__THE TASK__
Without the pictures, write out every entry that follows exactly.

Stored items
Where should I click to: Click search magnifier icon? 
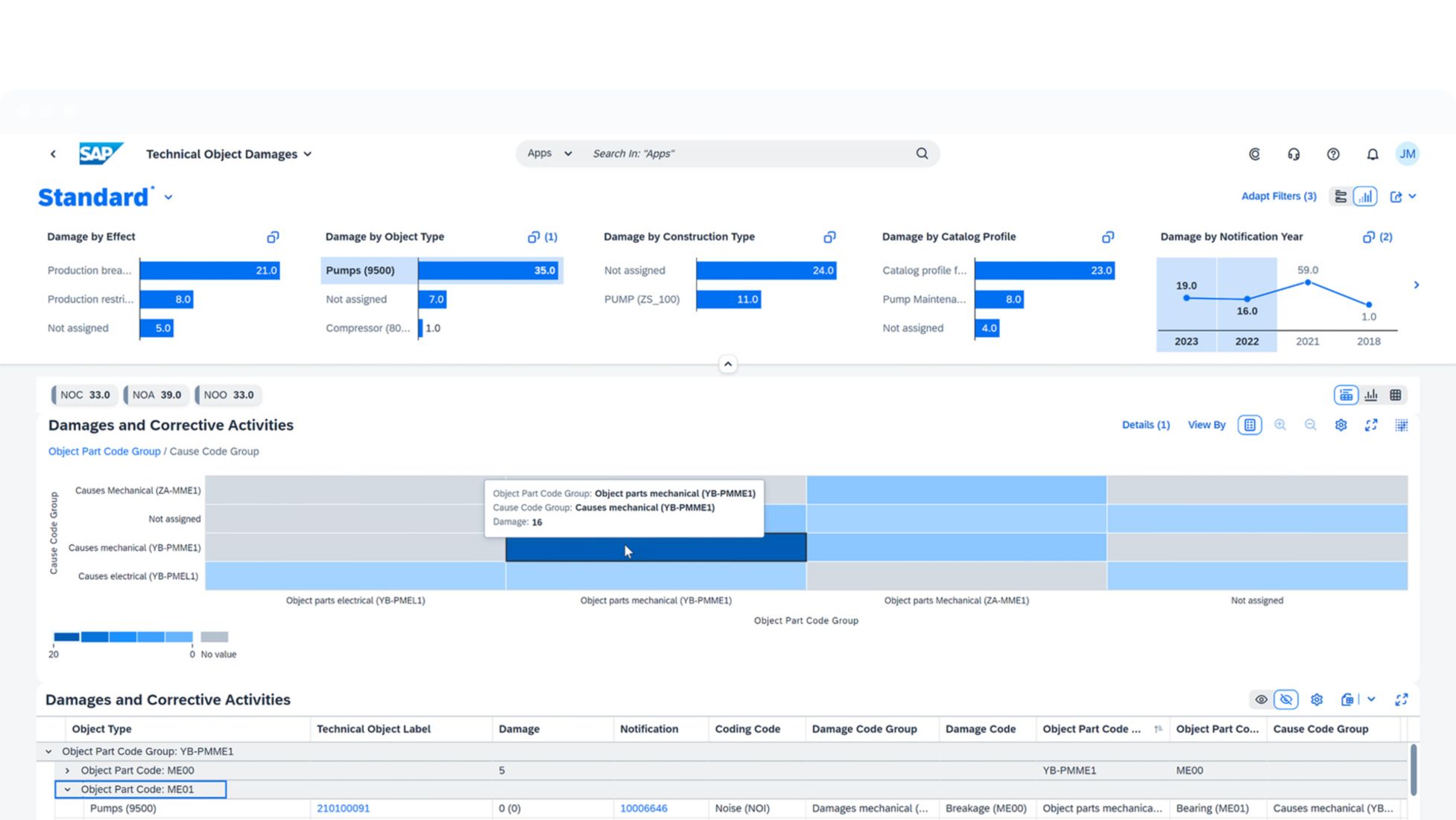coord(922,154)
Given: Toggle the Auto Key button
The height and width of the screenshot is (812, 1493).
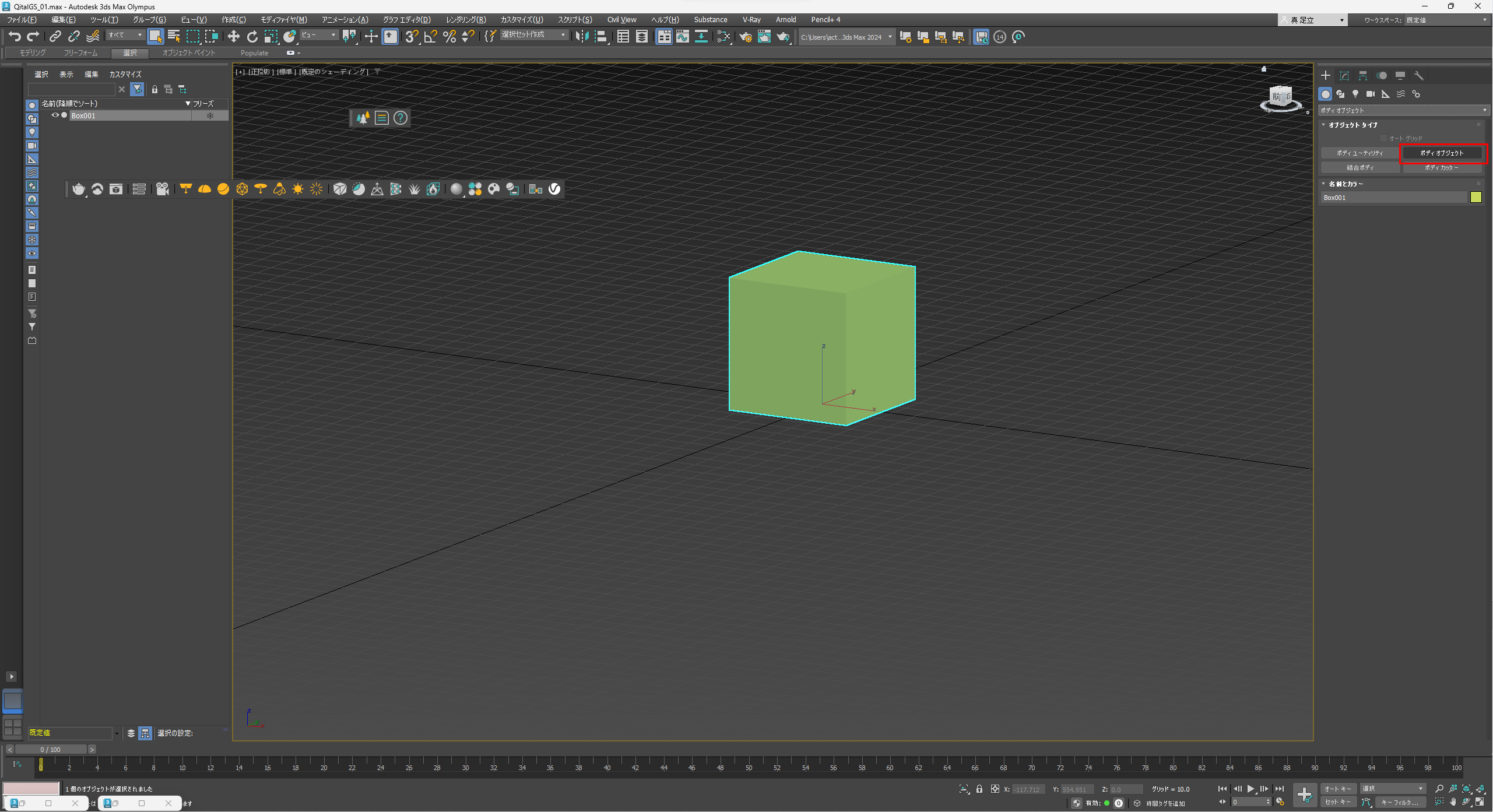Looking at the screenshot, I should click(1337, 789).
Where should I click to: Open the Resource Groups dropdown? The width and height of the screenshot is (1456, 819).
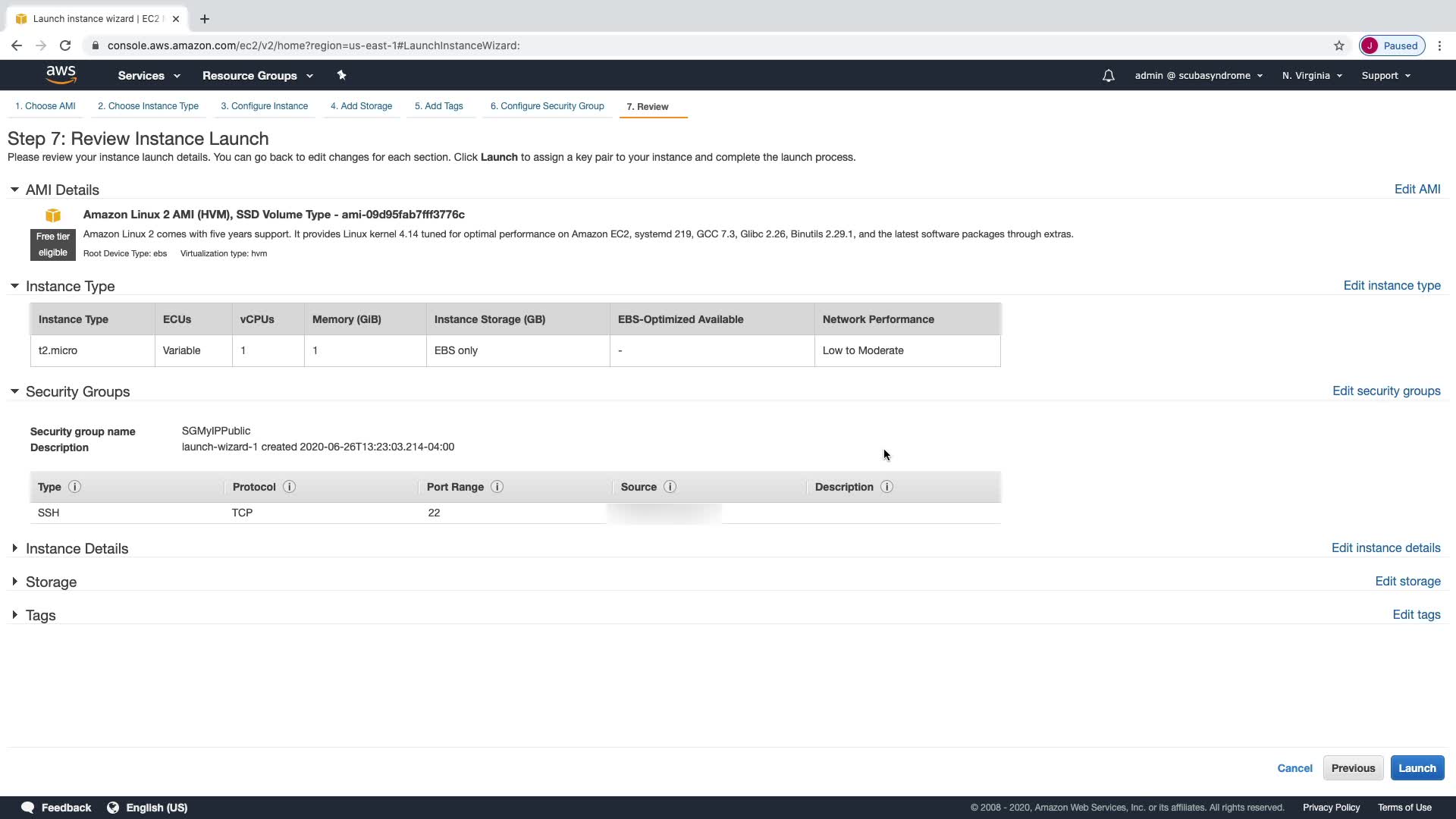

__SOLUTION TO THIS TASK__
Where should I click to: Click search magnifier icon? 
coord(922,154)
Given: Toggle the Auto Key button
The height and width of the screenshot is (812, 1493).
Looking at the screenshot, I should click(1337, 789).
Where should I click to: Open the Resource Groups dropdown? The width and height of the screenshot is (1456, 819).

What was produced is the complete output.